%%
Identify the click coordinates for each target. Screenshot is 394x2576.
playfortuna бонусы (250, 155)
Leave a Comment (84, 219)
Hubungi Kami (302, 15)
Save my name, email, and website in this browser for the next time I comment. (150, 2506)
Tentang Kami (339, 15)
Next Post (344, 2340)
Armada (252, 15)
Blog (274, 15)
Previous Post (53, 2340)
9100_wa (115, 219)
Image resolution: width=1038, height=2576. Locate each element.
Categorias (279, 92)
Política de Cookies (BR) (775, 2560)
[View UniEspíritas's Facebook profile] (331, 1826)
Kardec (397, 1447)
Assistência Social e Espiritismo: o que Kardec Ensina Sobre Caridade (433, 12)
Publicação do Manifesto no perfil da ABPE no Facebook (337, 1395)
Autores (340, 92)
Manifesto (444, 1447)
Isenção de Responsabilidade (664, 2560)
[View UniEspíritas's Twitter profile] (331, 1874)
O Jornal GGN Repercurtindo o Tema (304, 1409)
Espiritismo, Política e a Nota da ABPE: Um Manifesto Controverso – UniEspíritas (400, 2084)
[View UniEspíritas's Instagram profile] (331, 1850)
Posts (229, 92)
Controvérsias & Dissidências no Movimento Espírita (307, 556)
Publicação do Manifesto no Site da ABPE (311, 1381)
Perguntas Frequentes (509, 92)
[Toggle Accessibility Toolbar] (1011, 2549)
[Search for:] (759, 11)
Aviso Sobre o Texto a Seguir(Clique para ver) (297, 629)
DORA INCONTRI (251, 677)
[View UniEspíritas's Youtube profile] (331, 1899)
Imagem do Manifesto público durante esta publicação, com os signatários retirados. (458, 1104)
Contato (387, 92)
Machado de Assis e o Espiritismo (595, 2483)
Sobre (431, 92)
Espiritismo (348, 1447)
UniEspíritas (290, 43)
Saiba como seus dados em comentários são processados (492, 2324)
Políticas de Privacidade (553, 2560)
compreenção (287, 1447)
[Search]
%%
**Assigned task**
Write the data out again in full and exactly.

**Result below**
Identify the click coordinates for each target. Screenshot is 394x2576.
playfortuna бонусы (250, 155)
Leave a Comment (84, 219)
Hubungi Kami (302, 15)
Save my name, email, and website in this browser for the next time I comment. (150, 2506)
Tentang Kami (339, 15)
Next Post (344, 2340)
Armada (252, 15)
Blog (274, 15)
Previous Post (53, 2340)
9100_wa (115, 219)
Image resolution: width=1038, height=2576. Locate each element.
Categorias (279, 92)
Política de Cookies (BR) (775, 2560)
[View UniEspíritas's Facebook profile] (331, 1826)
Kardec (397, 1447)
Assistência Social e Espiritismo: o que Kardec Ensina Sobre Caridade (433, 12)
Publicação do Manifesto no perfil da ABPE no Facebook (337, 1395)
Autores (340, 92)
Manifesto (444, 1447)
Isenção de Responsabilidade (664, 2560)
[View UniEspíritas's Twitter profile] (331, 1874)
O Jornal GGN Repercurtindo o Tema (304, 1409)
Espiritismo, Política e a Nota da ABPE: Um Manifesto Controverso – UniEspíritas (400, 2084)
[View UniEspíritas's Instagram profile] (331, 1850)
Posts (229, 92)
Controvérsias & Dissidências no Movimento Espírita (307, 556)
Publicação do Manifesto no Site da ABPE (311, 1381)
Perguntas Frequentes (509, 92)
[Toggle Accessibility Toolbar] (1011, 2549)
[Search for:] (759, 11)
Aviso Sobre o Texto a Seguir(Clique para ver) (297, 629)
DORA INCONTRI (251, 677)
[View UniEspíritas's Youtube profile] (331, 1899)
Imagem do Manifesto público durante esta publicação, com os signatários retirados. (458, 1104)
Contato (387, 92)
Machado de Assis e o Espiritismo (595, 2483)
Sobre (431, 92)
Espiritismo (348, 1447)
UniEspíritas (290, 43)
Saiba como seus dados em comentários são processados (492, 2324)
Políticas de Privacidade (553, 2560)
compreenção (287, 1447)
[Search]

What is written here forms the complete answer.